JOB A:
Pull out the part of the etcd backup page from "Recovering a cluster" to "in the cluster).", word for word.

[Start PAGE]

The documentation is under development and may contain incomplete information.

etcd backup

Automatic backup

Deckhouse creates a CronJob kube-system/d8-etcd-backup-*, which is triggered at 00:00 UTC+0. The etcd data backup is saved to the archive /var/lib/etcd/etcd-backup.tar.gz on all master nodes.

Manual backup using Deckhouse CLI

In Deckhouse v1.65 and higher clusters, etcd data backup can be created with a single d8 backup etcd command:

d8 backup etcd --kubeconfig $KUBECONFIG ./etcd.db

Manual backup with etcdctl

Not recommended for use in Deckhouse 1.65 and higher.

On Deckhouse v1.64 and earlier, run the following script on any master node as root:

#!/usr/bin/env bash
set -e

pod=etcd-`hostname`
d8 k -n kube-system exec "$pod" -- /usr/bin/etcdctl --cacert /etc/kubernetes/pki/etcd/ca.crt --cert /etc/kubernetes/pki/etcd/ca.crt --key /etc/kubernetes/pki/etcd/ca.key --endpoints https://127.0.0.1:2379/ snapshot save /var/lib/etcd/${pod##*/}.snapshot && \
mv /var/lib/etcd/"${pod##*/}.snapshot" etcd-backup.snapshot && \
cp -r /etc/kubernetes/ ./ && \
tar -cvzf kube-backup.tar.gz ./etcd-backup.snapshot ./kubernetes/
rm -r ./kubernetes ./etcd-backup.snapshot

The kube-backup.tar.gz file will be created in the current directory with a snapshot of the etcd database of one of the etcd cluster nodes. The resulting snapshot can be used to restore the state of the etcd cluster.

It is also recommended to backup the directory /etc/kubernetes, which contains:

We recommend storing backup copies of the etcd cluster snapshots, as well as a backup of the directory /etc/kubernetes/ in encrypted form outside the Deckhouse cluster. For this, you can use third-party file backup tools, such as Restic, Borg, Duplicity, etc.

Full cluster state recovery from etcd backup

The following are the steps for restoring a cluster to a previous state from a backup in case of complete data loss.

Recovering a cluster with one master node

To correctly recover a cluster with one master node, follow these steps:

  1. Download the etcdctl utility to the server (it is desirable that its version is the same as the etcd version in the cluster).

     wget "https://github.com/etcd-io/etcd/releases/download/v3.5.4/etcd-v3.5.4-linux-amd64.tar.gz"

[End PAGE]

JOB B:
Lay out the listing as a numbered list, from the line with "Sort by the Installationsdatum column header" through the last line of the listing, and skip any blank lines.

[Start DATA SECTION]

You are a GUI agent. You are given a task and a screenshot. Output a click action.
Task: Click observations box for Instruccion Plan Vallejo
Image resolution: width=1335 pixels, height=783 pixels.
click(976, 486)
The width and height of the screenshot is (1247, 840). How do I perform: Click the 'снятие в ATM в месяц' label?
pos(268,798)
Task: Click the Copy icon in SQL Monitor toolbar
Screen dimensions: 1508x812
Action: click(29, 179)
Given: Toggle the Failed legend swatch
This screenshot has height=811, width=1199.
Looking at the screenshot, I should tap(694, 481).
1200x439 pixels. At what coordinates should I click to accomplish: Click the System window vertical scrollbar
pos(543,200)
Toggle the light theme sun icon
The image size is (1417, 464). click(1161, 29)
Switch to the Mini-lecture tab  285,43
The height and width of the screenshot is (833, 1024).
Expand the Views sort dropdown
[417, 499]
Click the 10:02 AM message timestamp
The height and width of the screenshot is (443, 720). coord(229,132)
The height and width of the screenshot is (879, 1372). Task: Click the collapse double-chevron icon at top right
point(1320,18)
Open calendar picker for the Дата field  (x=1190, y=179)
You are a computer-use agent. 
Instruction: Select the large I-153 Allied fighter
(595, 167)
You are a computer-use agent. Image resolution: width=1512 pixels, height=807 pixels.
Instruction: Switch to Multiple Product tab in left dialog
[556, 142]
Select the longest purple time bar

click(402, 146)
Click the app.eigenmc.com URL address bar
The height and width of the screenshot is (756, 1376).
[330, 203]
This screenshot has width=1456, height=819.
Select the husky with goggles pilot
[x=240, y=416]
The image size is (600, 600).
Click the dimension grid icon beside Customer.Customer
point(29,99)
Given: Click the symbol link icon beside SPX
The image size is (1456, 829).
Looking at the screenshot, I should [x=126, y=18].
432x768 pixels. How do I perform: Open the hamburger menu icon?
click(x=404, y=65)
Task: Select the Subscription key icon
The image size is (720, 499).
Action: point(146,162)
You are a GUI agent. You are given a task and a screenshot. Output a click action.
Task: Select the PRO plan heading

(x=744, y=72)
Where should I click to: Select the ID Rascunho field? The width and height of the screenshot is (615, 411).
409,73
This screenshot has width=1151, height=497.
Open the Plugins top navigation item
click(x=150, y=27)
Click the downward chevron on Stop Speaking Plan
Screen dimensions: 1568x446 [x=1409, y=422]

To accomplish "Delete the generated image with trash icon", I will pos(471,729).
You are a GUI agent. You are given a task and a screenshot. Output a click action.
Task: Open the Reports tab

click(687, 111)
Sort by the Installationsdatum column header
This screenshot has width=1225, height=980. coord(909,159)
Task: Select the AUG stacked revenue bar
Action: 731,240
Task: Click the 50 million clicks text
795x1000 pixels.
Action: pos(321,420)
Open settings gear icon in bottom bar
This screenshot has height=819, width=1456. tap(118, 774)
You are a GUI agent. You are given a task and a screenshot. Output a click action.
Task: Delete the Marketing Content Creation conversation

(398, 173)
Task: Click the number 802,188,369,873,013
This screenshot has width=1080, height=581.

[End DATA SECTION]

EXERCISE RESPONSE A:
Recovering a cluster with one master node

To correctly recover a cluster with one master node, follow these steps:

  1. Download the etcdctl utility to the server (it is desirable that its version is the same as the etcd version in the cluster).

EXERCISE RESPONSE B:
1. Sort by the Installationsdatum column header
2. This screenshot has width=1225, height=980. coord(909,159)
3. Task: Select the AUG stacked revenue bar
4. Action: 731,240
5. Task: Click the 50 million clicks text
6. 795x1000 pixels.
7. Action: pos(321,420)
8. Open settings gear icon in bottom bar
9. This screenshot has height=819, width=1456. tap(118, 774)
10. You are a GUI agent. You are given a task and a screenshot. Output a click action.
11. Task: Delete the Marketing Content Creation conversation
12. (398, 173)
13. Task: Click the number 802,188,369,873,013
14. This screenshot has width=1080, height=581.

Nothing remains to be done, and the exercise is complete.